Women, then, are co-opted into self-consumptive cycles of desire. Bound to vision, women’s roles as spectators are complex; as Berger has stated ‘[a] woman must continually watch herself…taught and persuaded to survey herself she comes to consider the surveyor and the surveyed within her’ (1972, p. 48). These fractured sight(s) of woman leave the female spectator in a constant state of hunger resulting in a kind of visual anorexia in which the more they look at themselves the more they vanish. Although there are aspects of Nigella’s performance strategy that momentarily free her from the hunger gaze, her sight is fractured by her own promise. Part of a culture in which food and women function to seduce a consumer audience and perpetuate the voyeuristic gaze, Nigella ultimately reduces women and food to the ‘vanishing point of perspective’ (Schneider 1997, p. 90). As a female spectator watching Nigella, I am always left looking, desiring, longing, and (ineffectually) chasing after my own image.
Good Enough to Eat 2010 copyright Jenny Lawson
‘Jenny’s’ excessive milk drinking leads into a spectacular sequence in which Jenny and her dancers recreate the ‘Friday feeling’ moment of food indulgence used as a marketing ploy in the British Cadbury’s ‘Crunchie’ chocolate bar advertisements. As the dancers pose onstage with beautiful cakes and sweet treats, ‘Jenny’ is captured onscreen gorging on milk, ‘crunchies,’ and cakes. Consequently, the seductive spectacle is ‘swallowed-up’ by ‘Jenny’, who momentarily refuses to disappear, entangling pleasure and repulsion. The routine climaxes as ‘Jenny’ gets carried away with her food-high and attempts to join in the dance. However, a shower of popcorn falls from above covering the stage, dancers and ‘Jenny’ resulting in another female-food-spectacle that ultimately collapses into the grotesque. ‘Jenny’ is left exposed in the space, covered in remnants of milk and sugar as the audience and her cast stare at her, in a moment of awkward ‘uncertainty’. ‘Jenny’ ends the sequence by reading out loud an uncomfortable ‘food confession’: ‘Last night I ate half of a whole massive trifle at half past four this morning. Why? Because I am fucked up in the head’ (Lawson 2010).

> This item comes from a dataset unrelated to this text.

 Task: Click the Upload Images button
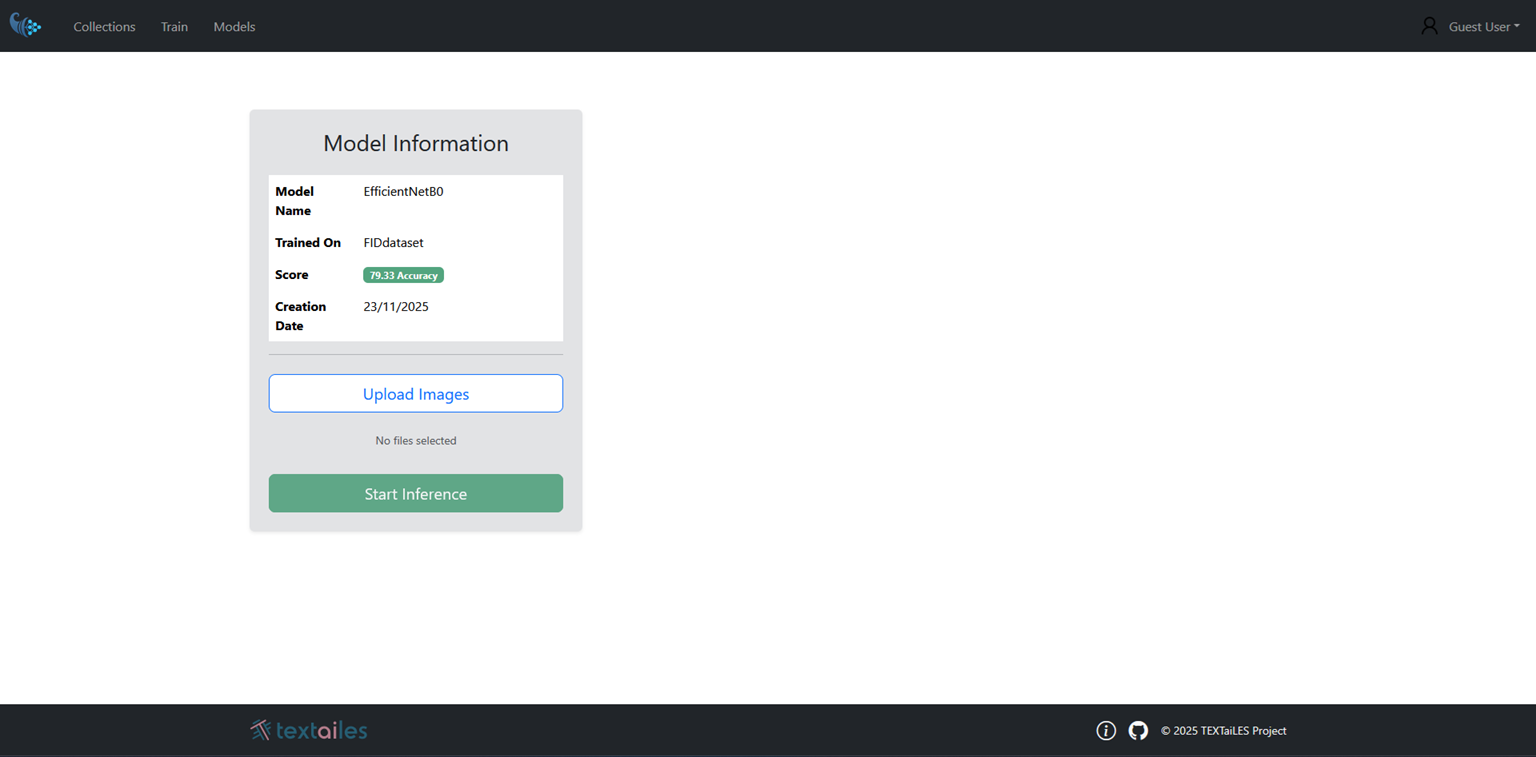click(x=416, y=394)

In Good Enough to Eat (2010), I attempted to expose the hunger gaze and manipulate it as a resistant strategy in order to adopt what Schneider terms ‘a refusal to vanish’ (1997, p. 71). This involved exploiting strategies of reversal, disruption, seduction, pastiche, excess, and multi-perspecitval modes of seeing the culinary feminine, from both inside and outside the hunger gaze. The moments of grotesque spectacle involving ‘Jenny’ and the tap dancers were deliberately intended to interrupt the cooking show narrative and ‘freeze the flow of action’ producing ironic ‘moments of erotic contemplation’ (Mulvey 2009, p. 20). However, the spectacle was always undercut by grotesque disclosure, interrupting and preventing a total, all-consuming moment of visual pleasure. Potential moments of ‘erotic contemplation’ (Mulvey 2009, p. 20) were displaced and subverted into subdued, exposed moments that refused to vanish – in which the woman, ‘Jenny’, looked back at her voyeurs after tricking them momentarily with the hunger gaze.